■ PROBLEM TO SOLVE
Retype each of the following records exactly as it stands, leaving out the pictures.

■ PROVIDED DATA
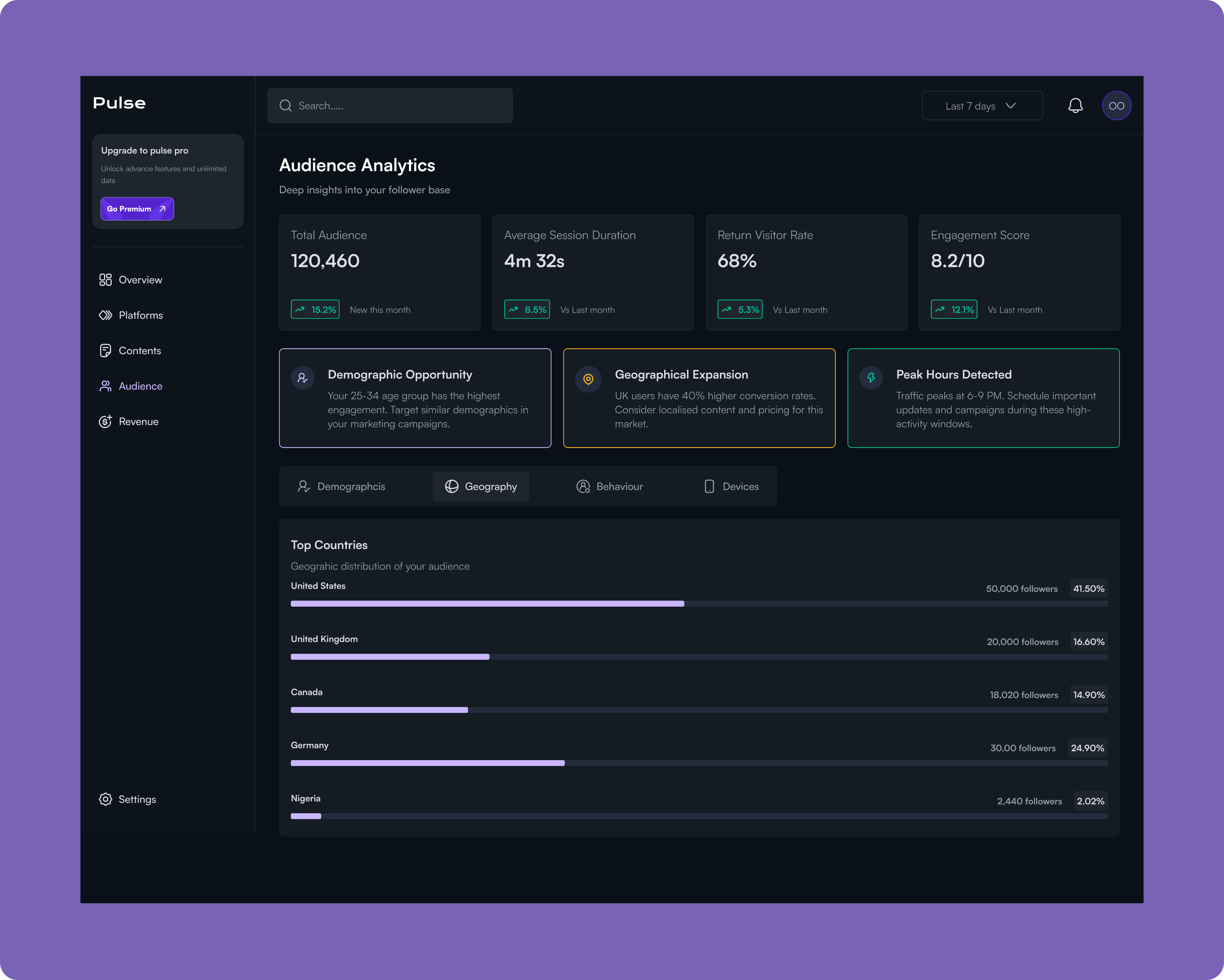Click the notification bell icon
Screen dimensions: 1224x980
coord(1075,105)
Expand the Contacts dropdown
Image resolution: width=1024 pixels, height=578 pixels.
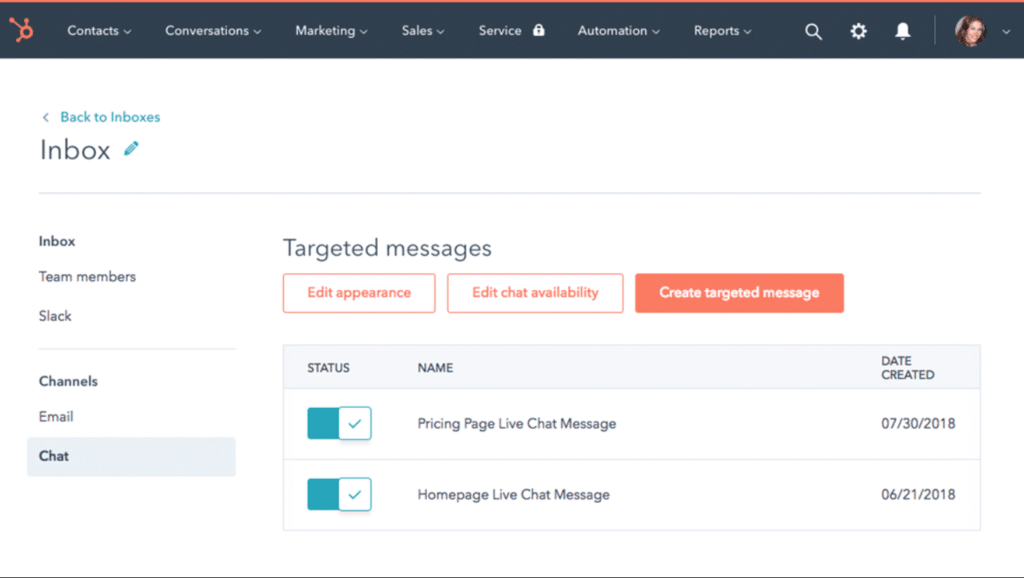98,31
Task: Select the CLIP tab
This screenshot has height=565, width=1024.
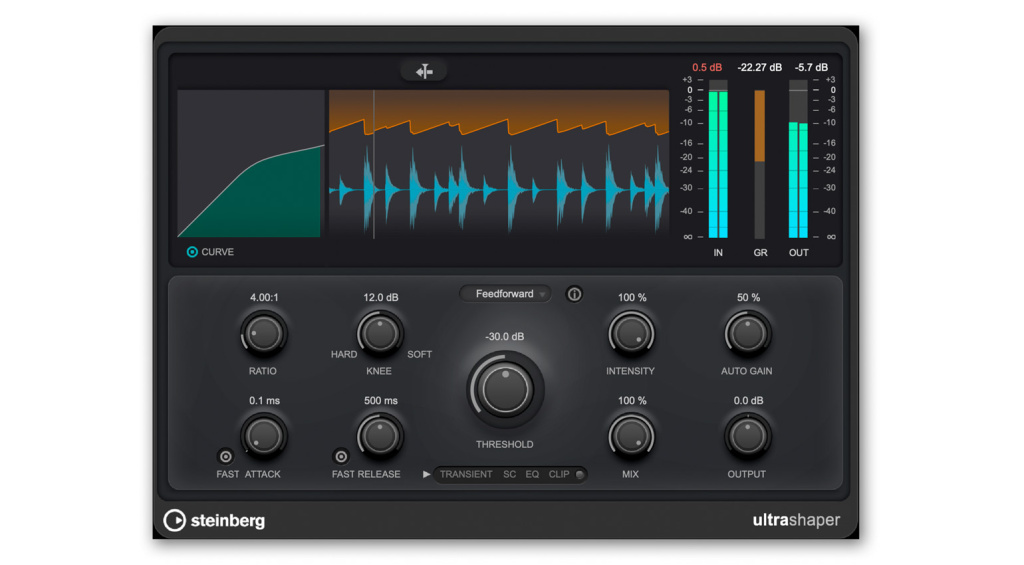Action: [x=559, y=474]
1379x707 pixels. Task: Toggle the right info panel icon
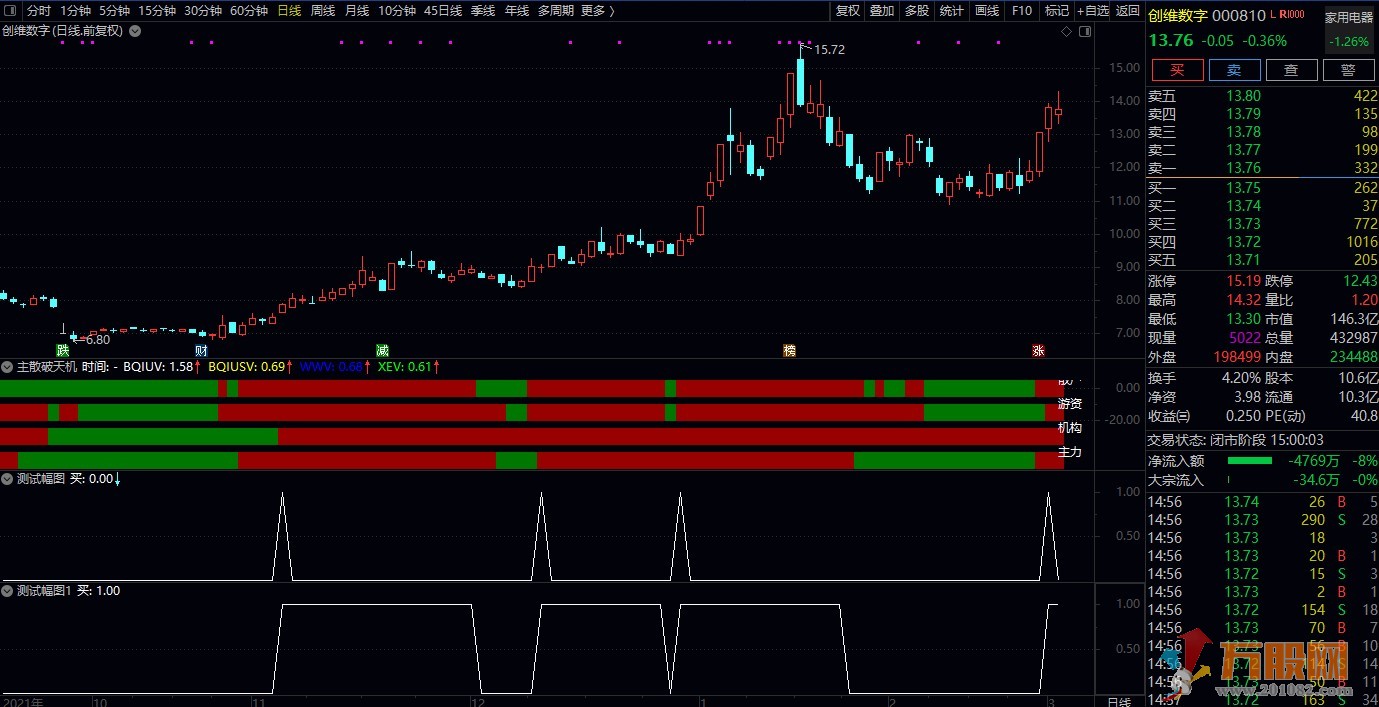(x=1084, y=31)
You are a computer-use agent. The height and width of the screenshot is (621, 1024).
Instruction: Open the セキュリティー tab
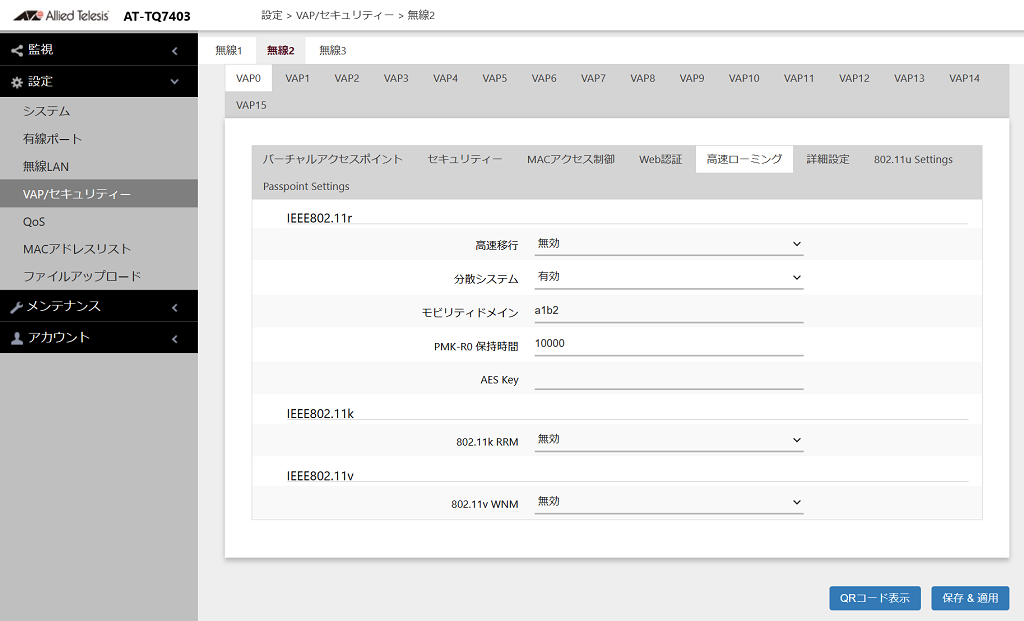coord(465,159)
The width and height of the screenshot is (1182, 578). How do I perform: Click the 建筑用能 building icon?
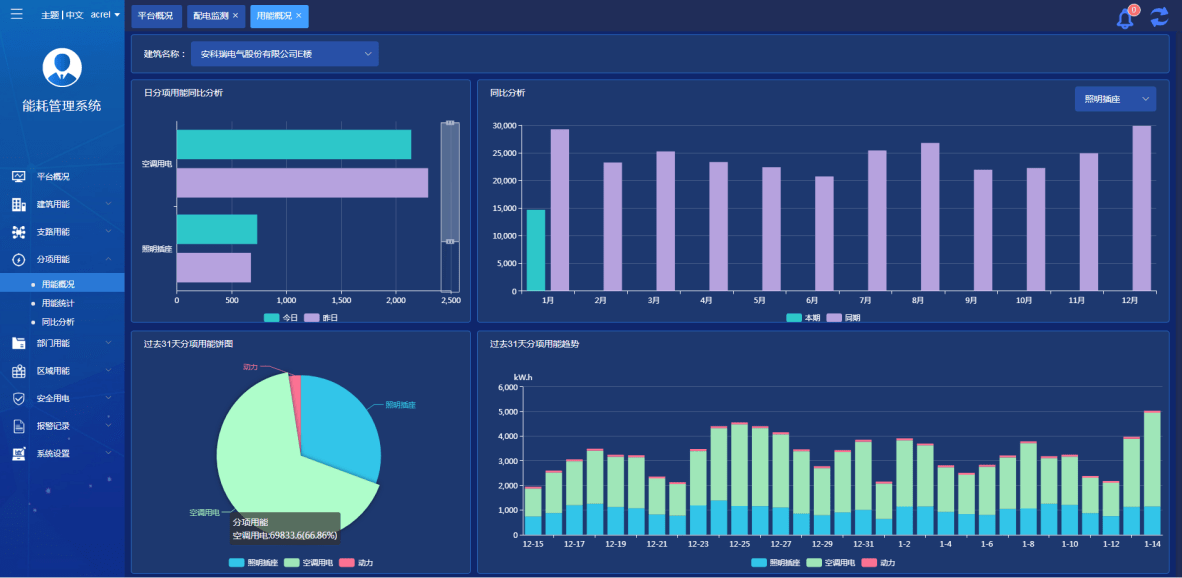18,204
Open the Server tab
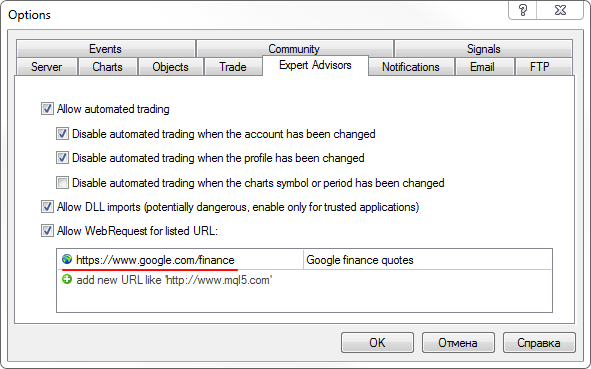 tap(47, 67)
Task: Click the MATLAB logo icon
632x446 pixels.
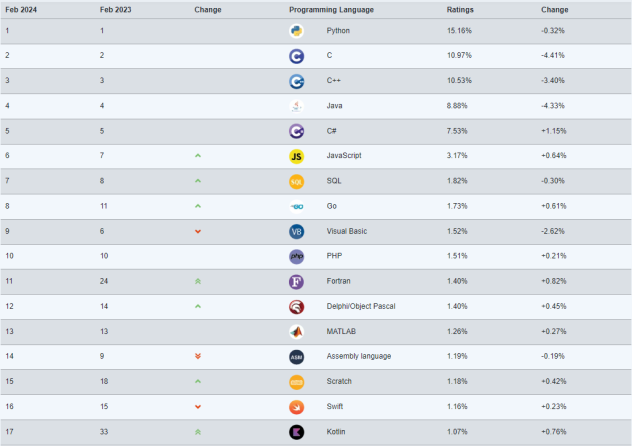Action: pyautogui.click(x=296, y=331)
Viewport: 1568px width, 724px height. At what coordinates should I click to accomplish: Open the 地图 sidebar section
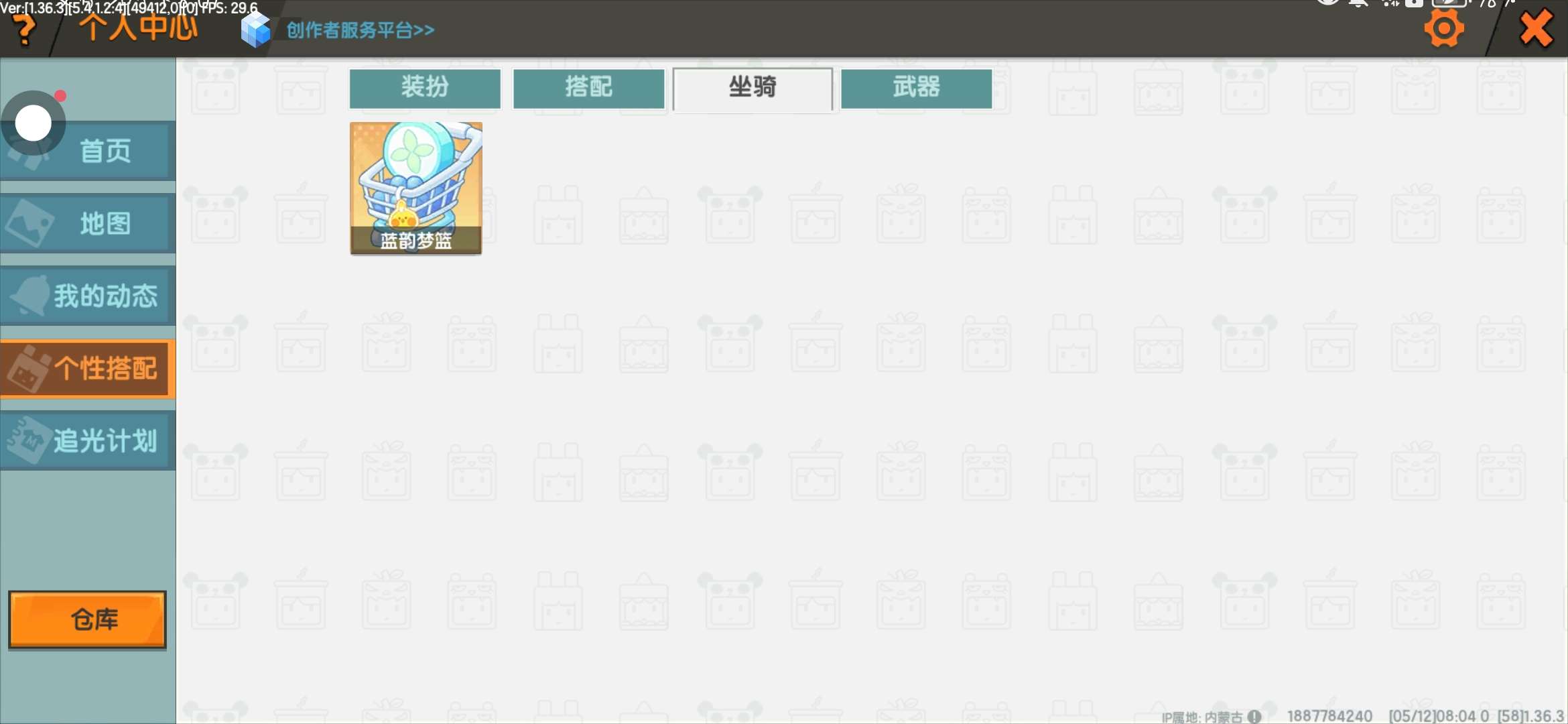coord(88,223)
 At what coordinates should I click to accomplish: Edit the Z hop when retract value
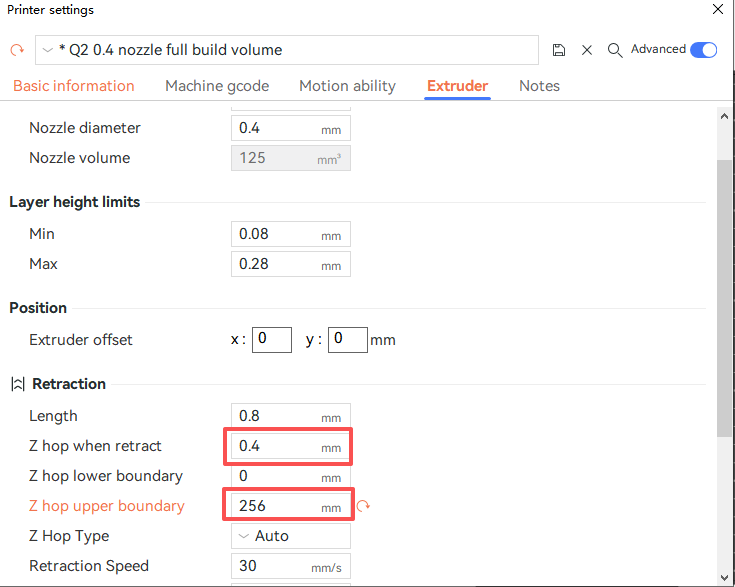click(276, 446)
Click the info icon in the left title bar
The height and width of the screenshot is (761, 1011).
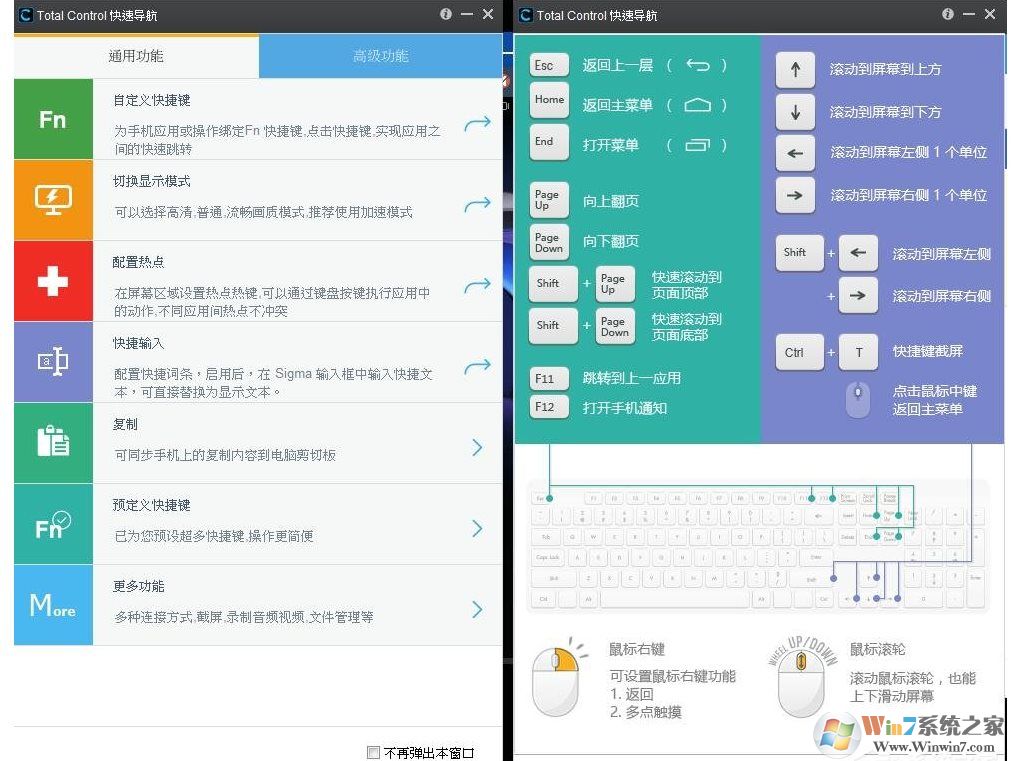click(446, 14)
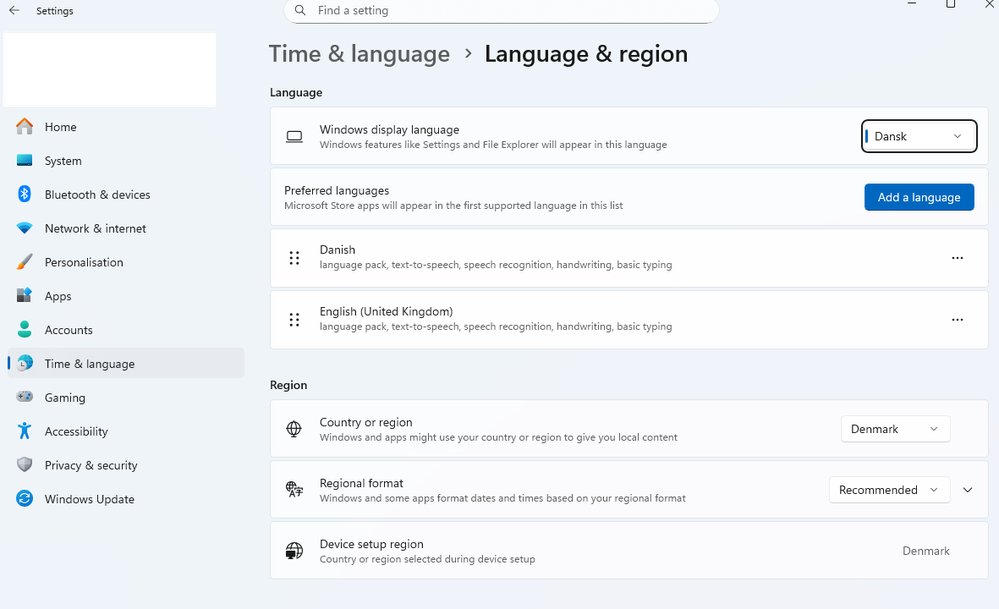The image size is (999, 609).
Task: Open more options for English (United Kingdom)
Action: [957, 320]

■ RESPONSE TO THE EXERCISE
Click the notification bell icon
Screen dimensions: 1224x980
coord(1075,105)
Expand the Contacts dropdown
Image resolution: width=1024 pixels, height=578 pixels.
98,31
Task: Select the CLIP tab
This screenshot has height=565, width=1024.
Action: [x=559, y=474]
1379x707 pixels. Task: Toggle the right info panel icon
(x=1084, y=31)
You are a computer-use agent. The height and width of the screenshot is (621, 1024).
Instruction: Open the セキュリティー tab
coord(465,159)
The width and height of the screenshot is (1182, 578). How do I perform: Click the 建筑用能 building icon?
18,204
Open the Server tab
 tap(47, 67)
Task: Click the MATLAB logo icon
632x446 pixels.
Action: pyautogui.click(x=296, y=331)
Viewport: 1568px width, 724px height. At what coordinates should I click to accomplish: Open the 地图 sidebar section
coord(88,223)
 At what coordinates should I click to accomplish: Edit the Z hop when retract value
click(276, 446)
Click the info icon in the left title bar
The height and width of the screenshot is (761, 1011).
click(446, 14)
The image size is (999, 609).
Task: Open more options for English (United Kingdom)
Action: [957, 320]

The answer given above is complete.